The association of both quick Sepsis-related Organ Failure Assessment (qSOFA) and systemic inflammatory response syndrome (SIRS) criteria could provide a better model to initiate or escalate therapy in patients with sepsis, according to a study published in Chest.1
There is a need to validate qSOFA in different settings because its ability to predict poor outcomes, mortality, and longer intensive care unit stay may occur at the expense of lower sensitivity, which could delay diagnosis and prescription of antibiotics.2-5 Using meta-analysis and a systematic review of the literature, this study compared qSOFA and SIRS for the diagnosis of sepsis and their ability to predict hospital mortality.
MEDLINE, CINAHL, and the Web of Science database were searched from February 23, 2016, until June 30, 2017. Included studies compared the qSOFA and SIRS and their sensitivity or specificity in diagnosing sepsis, along with hospital and intensive care unit length of hospital stay and hospital mortality. A total of 10 studies (2 prospective and 8 retrospective) met the inclusion criteria and data from a total of 229,480 patients were evaluated.
Results showed that comparing SIRS and qSOFA in sensitivity for the diagnosis of sepsis, SIRS was superior (P <.0001). This may highlight the clinical impact of SIRS because it may be able to correctly identify one-third more patients with sepsis than qSOFA but also has the potential for overdiagnosis.
Conversely, qSOFA (97.3%) was superior in specificity for the diagnosis of infection compared with SIRS (84.4%), according to one study. Furthermore, qSOFA also showed superiority as a predictor of in-hospital mortality compared with SIRS (P =.002). This suggests that qSOFA can identify a sicker population.
Overall, results suggest that a 2-step approach with a highly sensitive screening tool for diagnosis (SIRS) and a better predictor of outcome for resource allocation (qSOFA) could be tested.
The study authors concluded that “future studies should focus on the prospective evaluation of more homogeneous methodologies comparing both criteria as a part of the decision-making process for clinicians caring for patients [with sepsis].”
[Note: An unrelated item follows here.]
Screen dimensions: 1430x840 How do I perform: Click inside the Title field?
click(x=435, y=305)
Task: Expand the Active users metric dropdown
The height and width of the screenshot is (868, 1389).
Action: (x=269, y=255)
- Serafim R, Gomes JA, Salluh J, Póvoa P. A comparison of the quick-SOFA and systemic inflammatory response syndrome criteria for the diagnosis of sepsis and prediction of mortality: a systematic review and meta-analysis. Chest. 2018;153(3):646-655.
- Sprung CL, Schein RMH, Balk RA. The new sepsis consensus definitions: the good, the bad and the ugly. Intensive Care Med. 2016;42(12):2024-2026.
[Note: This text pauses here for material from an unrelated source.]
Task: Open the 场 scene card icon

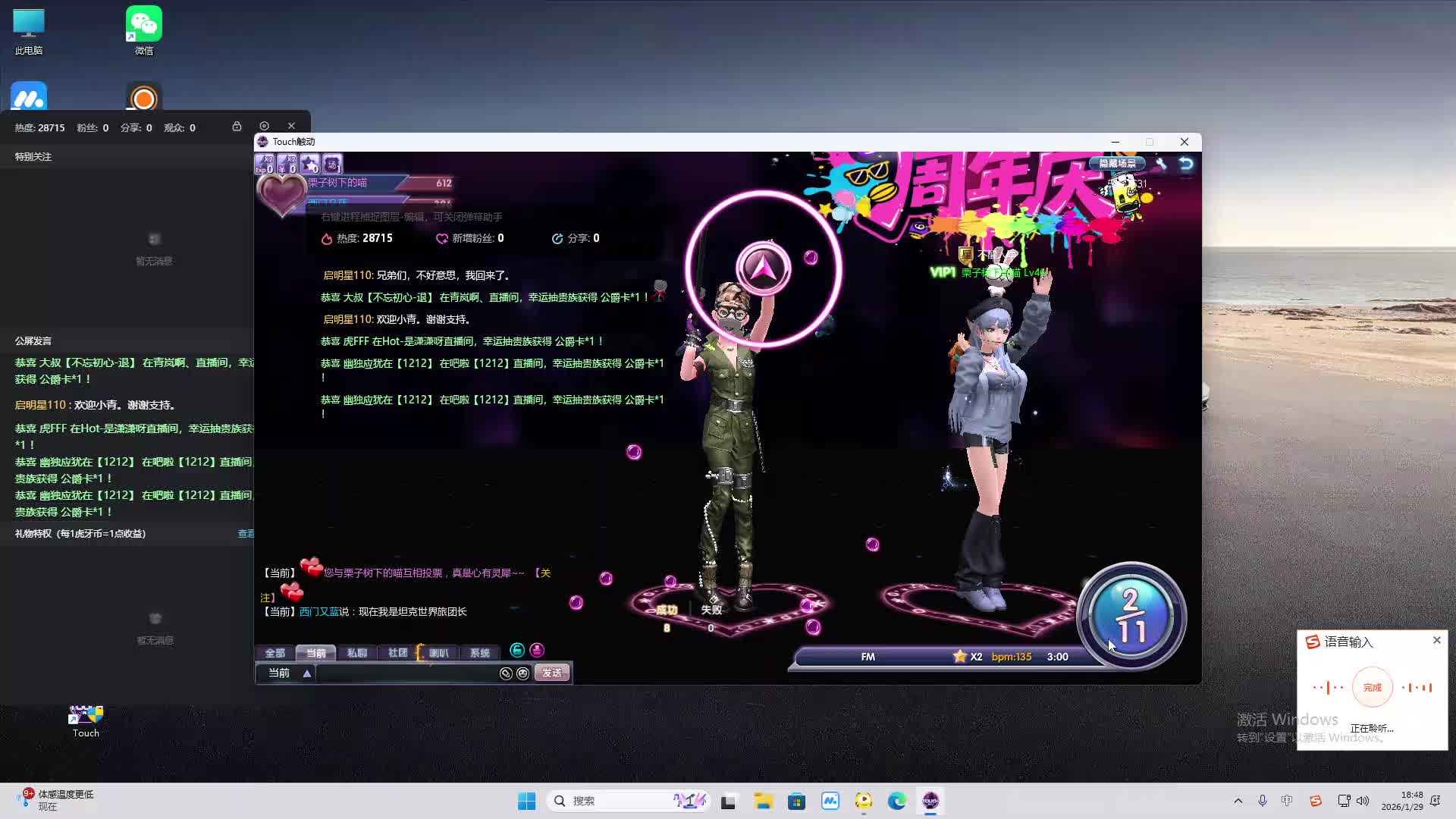Action: [x=332, y=165]
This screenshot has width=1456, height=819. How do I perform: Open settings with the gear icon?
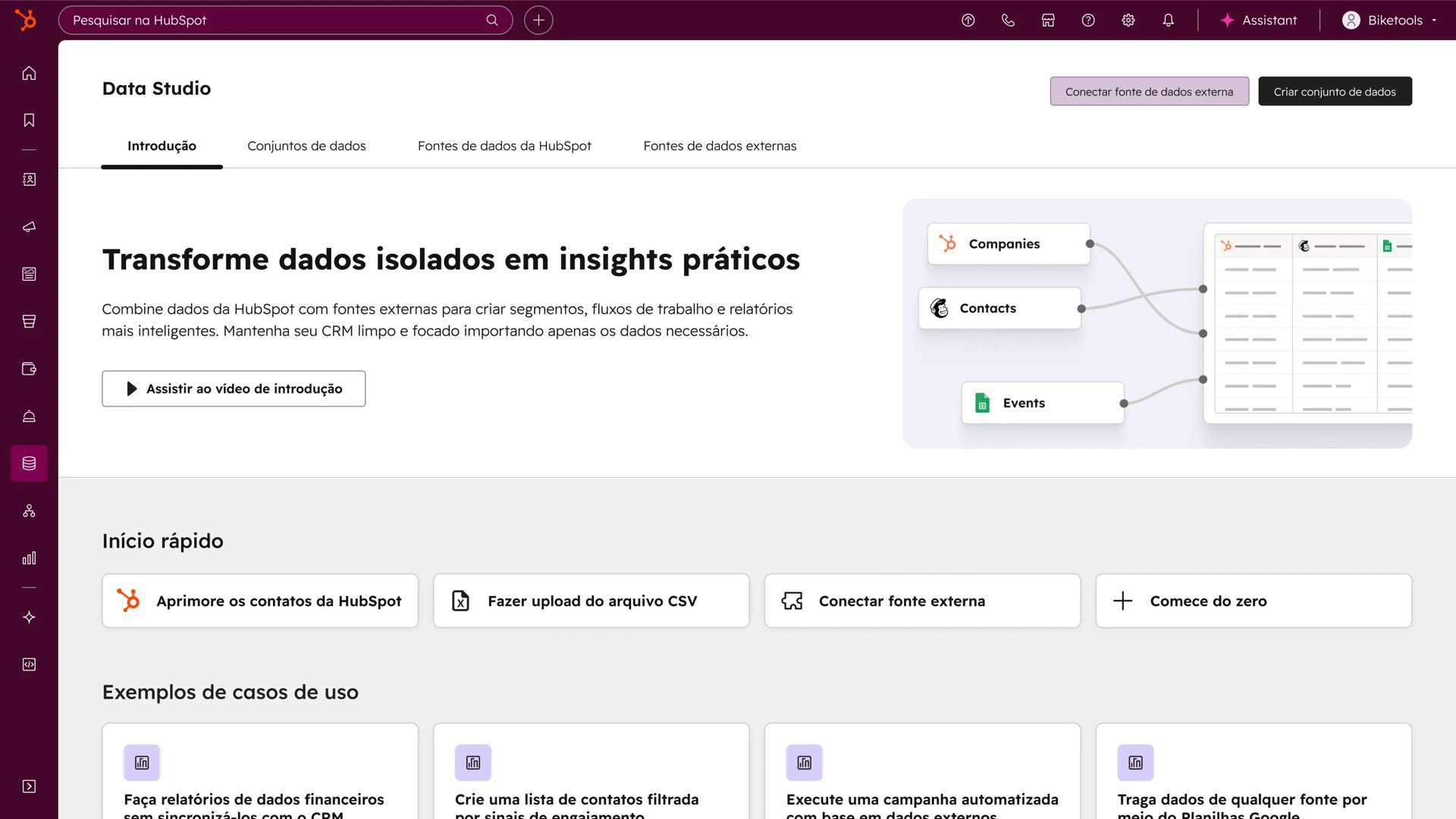click(x=1128, y=20)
- Carneiro AH, Póvoa P, Gomes JA. Dear sepsis-3, we are sorry to say that we don’t like you. Rev Bras Ter Intensiva. 2017;29(1):4-8.
- Cortés-Puch I, Hartog CS. Opening the debate on the new sepsis definition change is not necessarily progress: revision of the sepsis definition should be based on new scientific insights. Am J Respir Crit Care Med. 2016;194(1):16-18.
- Simpson SQ. New sepsis criteria: a change we should not make. Chest. 2016;149(5):1117-1118.